Page and screen pointing data:
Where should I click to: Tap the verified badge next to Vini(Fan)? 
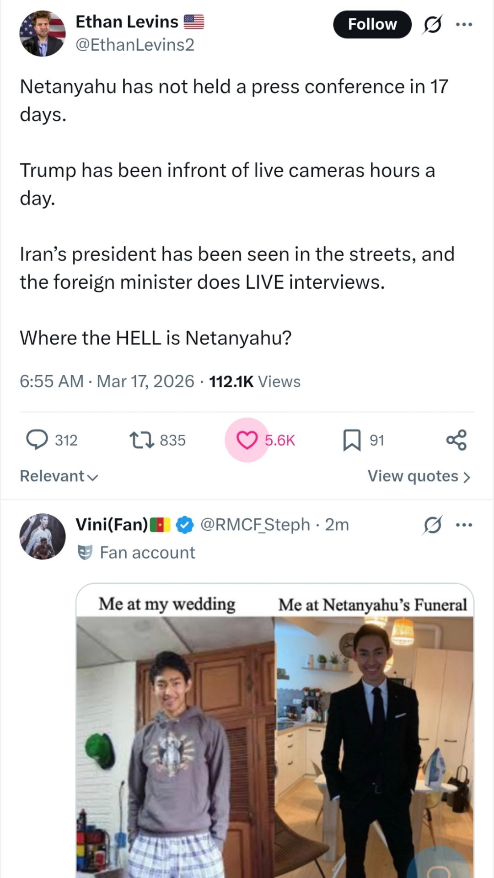[185, 525]
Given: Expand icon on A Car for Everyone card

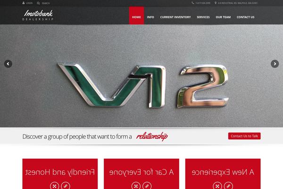Looking at the screenshot, I should [136, 186].
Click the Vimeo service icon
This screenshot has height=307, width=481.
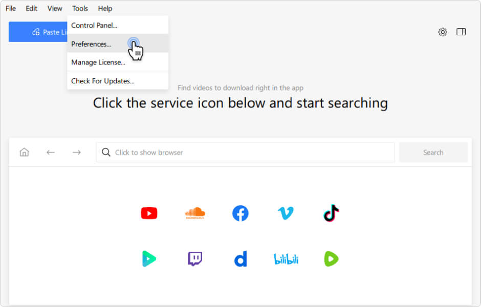[286, 213]
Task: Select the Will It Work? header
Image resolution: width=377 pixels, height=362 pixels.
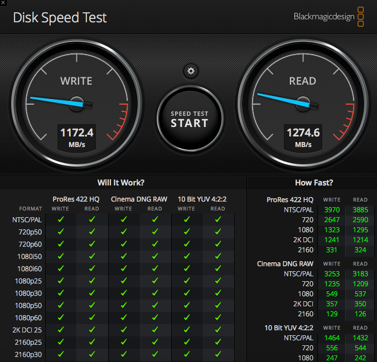Action: 121,183
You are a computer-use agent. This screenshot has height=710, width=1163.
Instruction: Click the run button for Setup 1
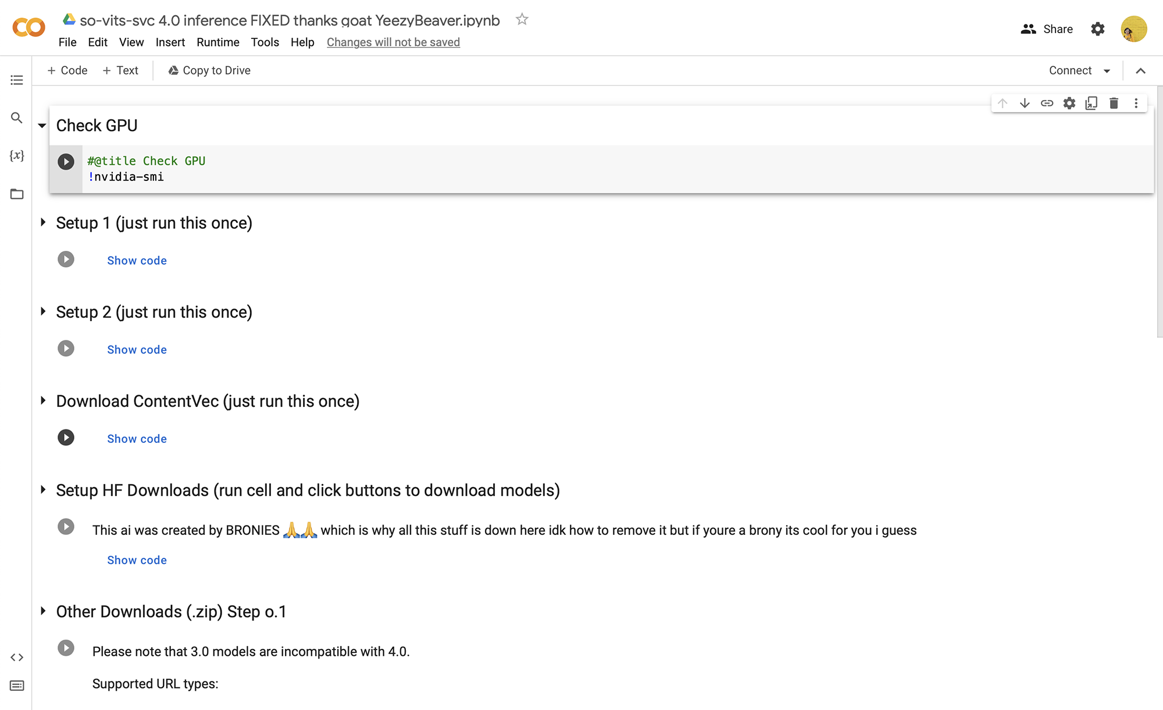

> Task prompt
Copy out the text lines from all of the rows above word for word, leaving out the pictures.

> Exercise output
Where should I click to: Tap the verified badge next to Vini(Fan)? 
[185, 525]
Given: Expand icon on A Car for Everyone card

Looking at the screenshot, I should [136, 186].
Click the Vimeo service icon
This screenshot has height=307, width=481.
[286, 213]
Task: Select the Will It Work? header
Image resolution: width=377 pixels, height=362 pixels.
Action: 121,183
You are a computer-use agent. This screenshot has height=710, width=1163.
Instruction: Click the run button for Setup 1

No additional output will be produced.